Camp joins up generations to observe healthy traditions

An old-fashioned get-together for elders and kids at Cambridge Bay camp

By JANE GEORGE

CAMBRIDGE BAY – Youth listened to Inuinnaqtun as they fished and learned how to sew rabbit-fur mittens at Cambridge Bay's first language and culture camp for elders and kids.

Elders in Cambridge Bay told the hamlet's wellness centre they wanted to find ways of involving youth, in a place to teach them "to be happy and safe," share stories, and learn drum-dancing.

The elders themselves came up with the concept for the language and culture camp, which ran from April 18 to May 11.

During this period, seven three-day camps received groups of six to eight kids from Grades 4, 5 and 6 along with three or four elders.

While at the camp, the elders shared the tents with the kids. Volunteer high school students and a couple, William Palvialok and Annie Agheetok, were on hand.

At the camp site, there was no junk food, video games, iPods, drugs or booze. Instead, sewing, carving, igloo-making and fishing filled the days. One group hunted wolves.

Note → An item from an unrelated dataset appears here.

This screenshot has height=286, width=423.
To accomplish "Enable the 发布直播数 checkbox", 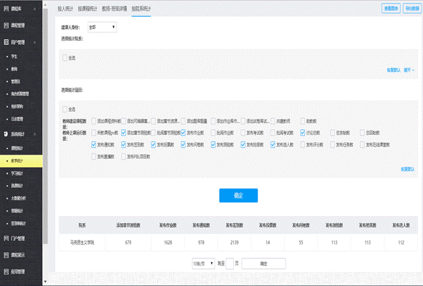I will click(94, 157).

The camp, initially a project of the Cambridge Bay Community Wellness Centre and the hamlet, also involved the Kitikmeot Inuit Association, which helped pay for the camp through federal funds it receives. The cost? About $40,000, spent mainly for supplies, gasoline and honoraria for the elders.

Federal government officials on a Kitikmeot tour organized by Inuit Tapiiriit Kanatami visited the camp where participants showed them Inuit games.

Last weekend, elders who are less mobile were also to travel by snowmobile to the camp, about 20 minutes out of town near Mt. Pelly, for a lunch of homemade baked beans, mashed potatoes and caribou.

Alice Isnor, director of Cambridge Bay's wellness centre, said she hopes to see a similar camp next year.